[tor-dev] Hashring understanding

George Kadianakis desnacked at riseup.net
Thu Feb 4 19:30:07 UTC 2016


Ola Bini <obini at thoughtworks.com> writes:

> Hi,
>
>> I think it's fine to use randomness to generate it for now; that's what tor
>> also currently does [0].
> Cool - we have a local clone of the specs and updating it with this understanding.
>

Great!

For better or worse I think making design decisions (or at least simulating
them) as well as improving and finalizing the spec is a big part of this task :)

>> The real lifetime of guards is currently a random value between 2 to 3 months
>> (see chosen_on_date) This is regardless of whether the guard is your primary
>> guard or not. We might increase the lifetime in the future, but probably the
>> precise value should not matter too much since it's a constant
>> change.
> Does this mean the choice of guard is saved in the state file or
> config file?

Indeed. It is saved in the state file. Check the end of:
    https://lists.torproject.org/pipermail/tor-dev/2016-February/010355.html
also see here for another explanation of how parts of it work:
    https://lists.torproject.org/pipermail/tor-dev/2014-June/007042.html

> Should the PRIMARY_GUARDS chosen by #259 here be saved as well?

Hmm. Not sure how this will work exactly in practice.

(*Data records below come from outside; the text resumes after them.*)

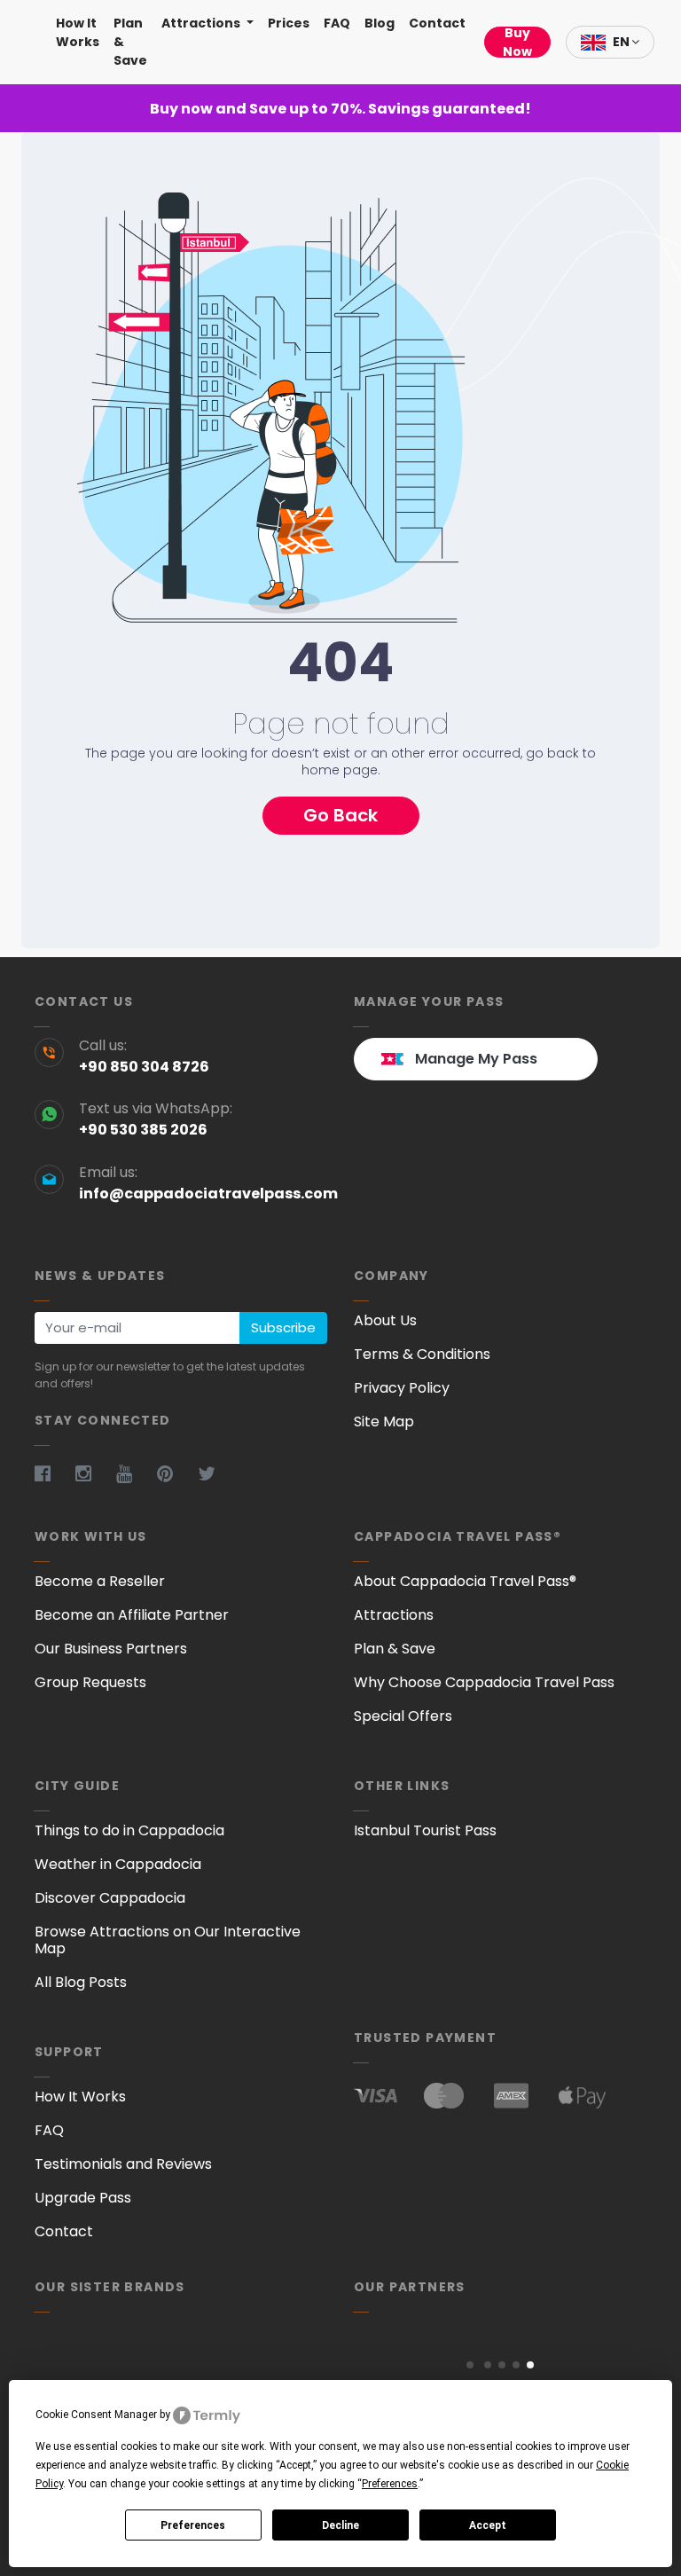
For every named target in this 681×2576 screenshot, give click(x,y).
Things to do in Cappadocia (129, 1830)
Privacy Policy (402, 1387)
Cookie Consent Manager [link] (96, 2414)
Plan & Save (130, 41)
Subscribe (283, 1327)
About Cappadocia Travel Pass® (465, 1581)
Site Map (384, 1421)
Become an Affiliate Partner (132, 1614)
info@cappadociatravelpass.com (203, 1193)
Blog (379, 23)
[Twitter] (217, 1474)
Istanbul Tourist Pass (425, 1830)
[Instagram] (94, 1474)
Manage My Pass (476, 1058)
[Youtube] (134, 1474)
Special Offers (403, 1716)
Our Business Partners (111, 1648)
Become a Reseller (100, 1581)
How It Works (77, 32)
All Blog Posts (81, 1982)
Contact (437, 23)
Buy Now (517, 42)
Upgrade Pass (83, 2197)
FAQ (337, 23)
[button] (470, 2364)
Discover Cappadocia (110, 1897)
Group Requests (90, 1682)
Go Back (340, 815)
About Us (385, 1320)
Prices (288, 23)
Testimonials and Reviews (123, 2164)
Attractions (202, 23)
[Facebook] (53, 1474)
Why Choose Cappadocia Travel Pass (484, 1682)
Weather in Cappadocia (118, 1864)
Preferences (192, 2525)
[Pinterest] (175, 1474)
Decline (340, 2525)
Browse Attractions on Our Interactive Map (168, 1940)
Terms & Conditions (422, 1354)
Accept (487, 2525)
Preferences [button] (390, 2484)
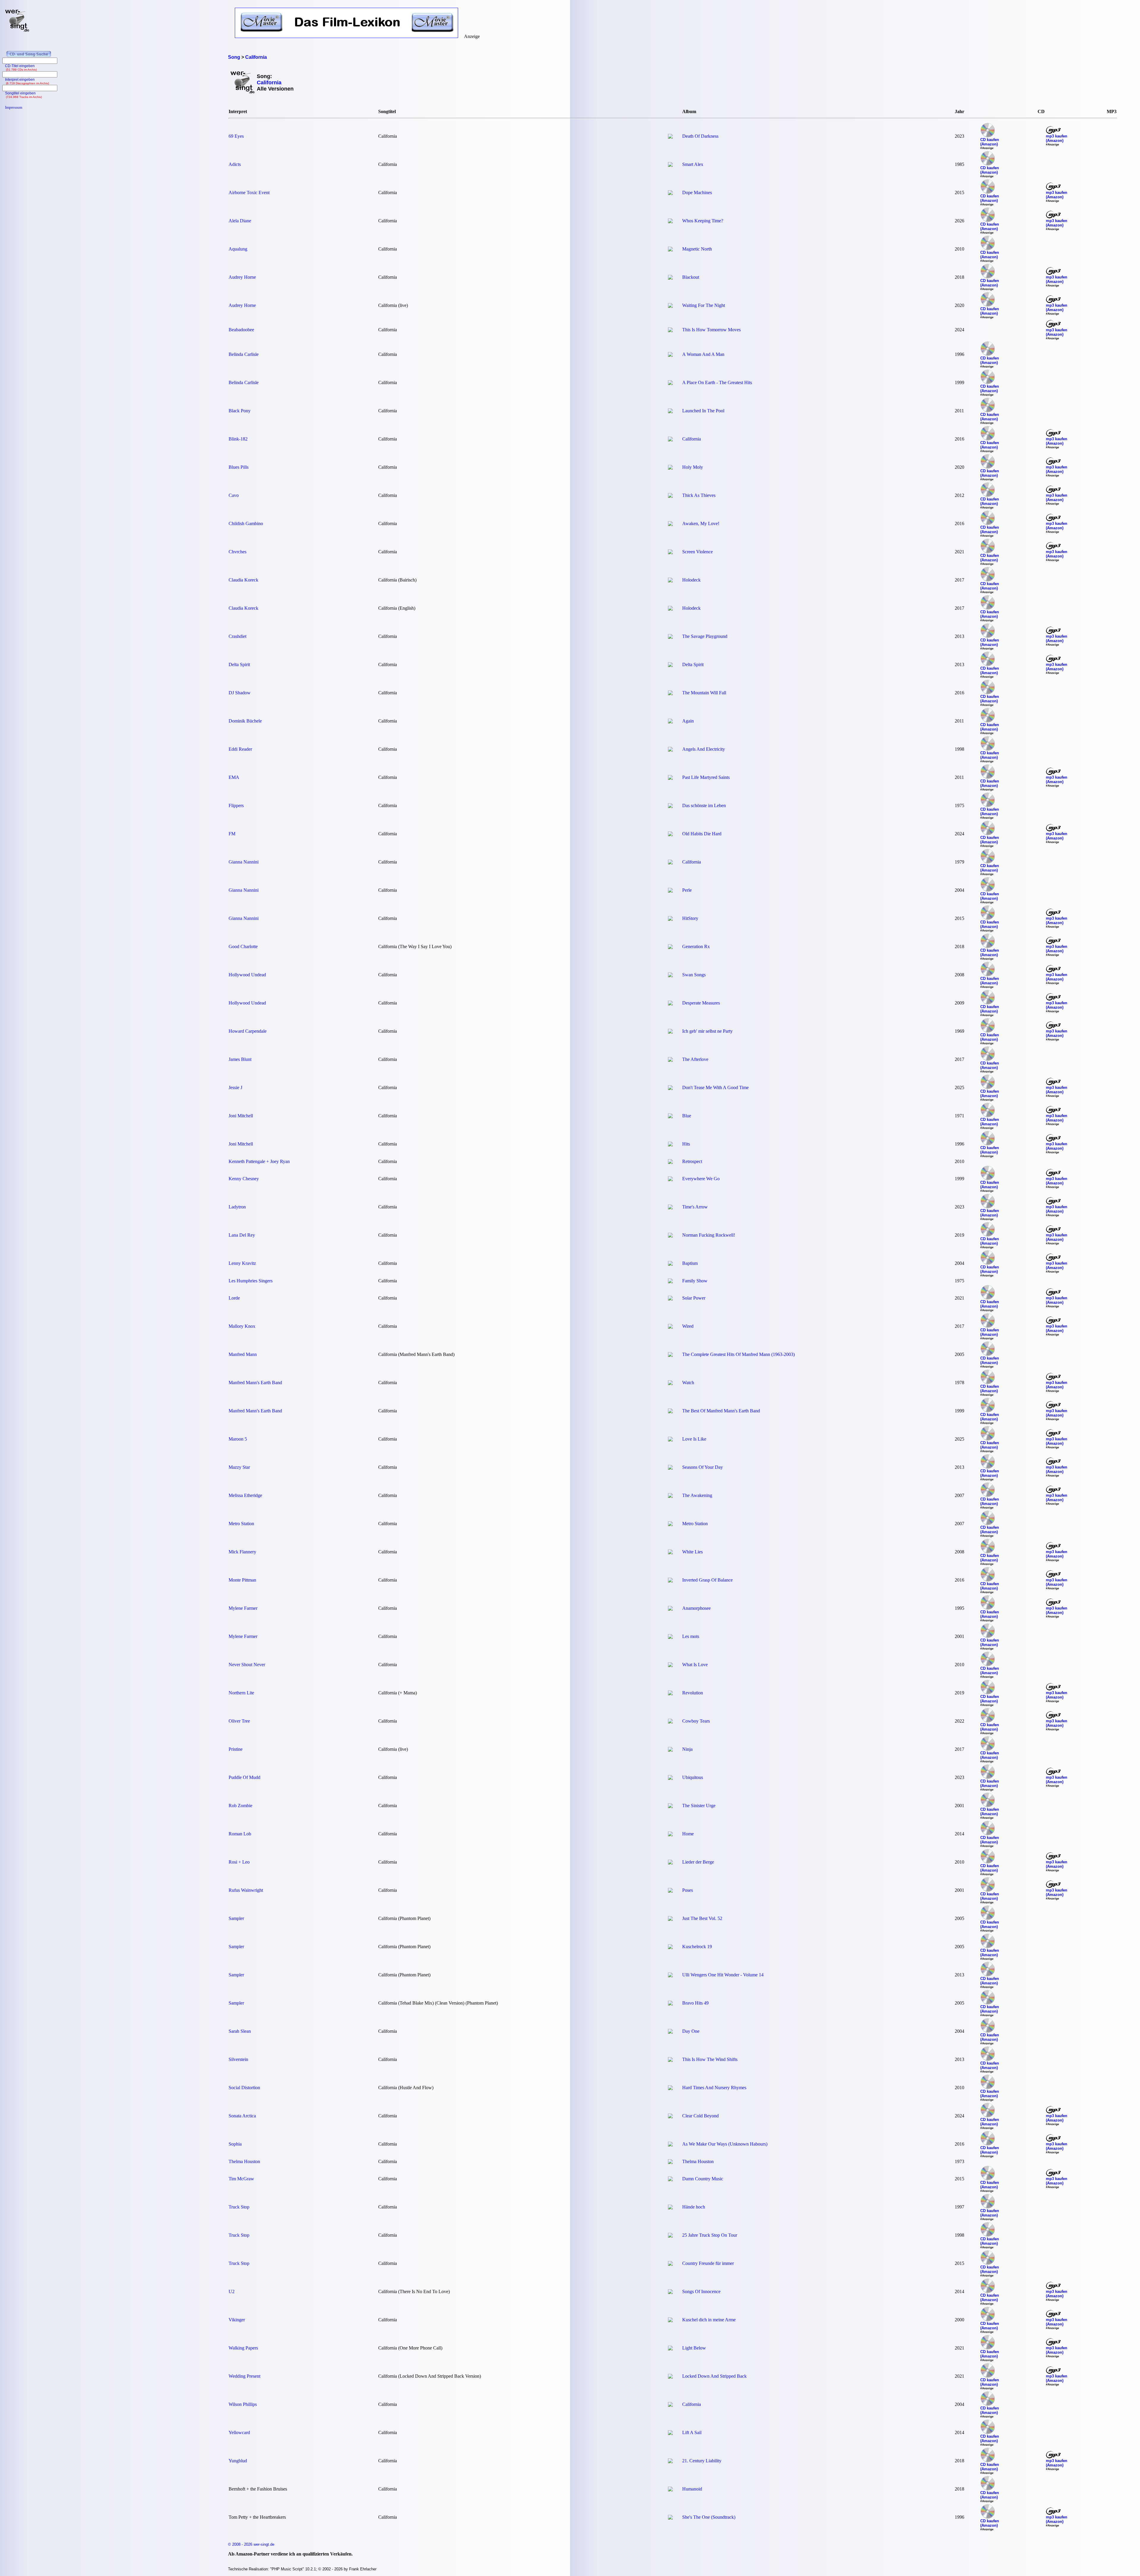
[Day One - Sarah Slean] (670, 2032)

The way I imagine it, is that the first N_PRIMARY_GUARDS active guards on your
guard list are considered to be your primary guards. It's more of a label, than
a static set. That's because the set of primary guards changes over time, as
nodes go inactive. Like prop259 says, "by 'active' we mean that we only
consider guards that are present in the latest consensus as primary".

> I suspect that might not work very well because of the difference between
> dystopic and utopic networks, and when people move around between
> networks. Or maybe we should have two sets, UTOPIC and DYSTOPIC
> PRIMARY_GUARDS that are more long lived?

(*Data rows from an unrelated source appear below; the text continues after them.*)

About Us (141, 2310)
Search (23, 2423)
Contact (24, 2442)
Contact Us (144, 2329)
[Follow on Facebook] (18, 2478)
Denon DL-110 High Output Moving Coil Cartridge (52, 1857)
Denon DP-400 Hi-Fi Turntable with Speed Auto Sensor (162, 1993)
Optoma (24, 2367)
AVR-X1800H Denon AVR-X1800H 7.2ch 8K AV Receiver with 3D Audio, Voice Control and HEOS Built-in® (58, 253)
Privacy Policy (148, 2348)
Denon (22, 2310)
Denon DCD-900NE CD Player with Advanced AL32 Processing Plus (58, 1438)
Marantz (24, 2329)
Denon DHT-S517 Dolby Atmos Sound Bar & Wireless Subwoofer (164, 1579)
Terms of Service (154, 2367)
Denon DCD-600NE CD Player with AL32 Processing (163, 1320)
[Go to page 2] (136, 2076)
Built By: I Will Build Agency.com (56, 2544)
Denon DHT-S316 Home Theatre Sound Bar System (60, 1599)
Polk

Hmm... Not sure how this would work if utopic and dystopic guard lists are
separated. That is if there should be both dystopic primary guards _and_
entropic primary guards.

I'd personally prefer the approach where we don't have such strictly separated guard
lists. I tried to explain parts of it in the top of this email:
       https://lists.torproject.org/pipermail/tor-dev/2016-February/010355.html
but it probably requires more design work.

The way I'm thinking of it, we have a main guardlist GUARDS, where we put every
guard we have sampled and connected or planning to connect to. We would sample
both normal and 80/443 guards for this guardlist. This guardlist should work
for most clients (except from 80/443 firewalled clients).

To handle these 80/443 firewalled clients, if we try more than
GUARDLIST_FAILOVER_THRESHOLD nodes from GUARDS and we can't connect, then we
consider it to be a firewall issue, and go into "dystopic firewall
mode". During this mode we only sample dystopic guards (potentially from a
separate DYSTOPIC_GUARDS guardlist). If we try more than
GUARDLIST_FAILOVER_THRESHOLD of guards from the dystopic guardlist, then we
complain about network issues.

(There are various optimizations and heuristics that can be applied to the
above system, but let's not get to them now.)

[The reason I don't like having separate disjoint utopic and dystopic
guardlists and first trying the former and then the latter, is because it means
that normal people will use the utopic guards, and the dystopic guards will
only be used by people that have 80/443 firewalled. We don't really know how
big these user sets are right now so it's hard to make load-balancing
assumptions, and from a security PoV we should probably not isolate those user
sets if we can help it.]

Bleh sorry for the mess... It's been a while since I've thought of this stuff.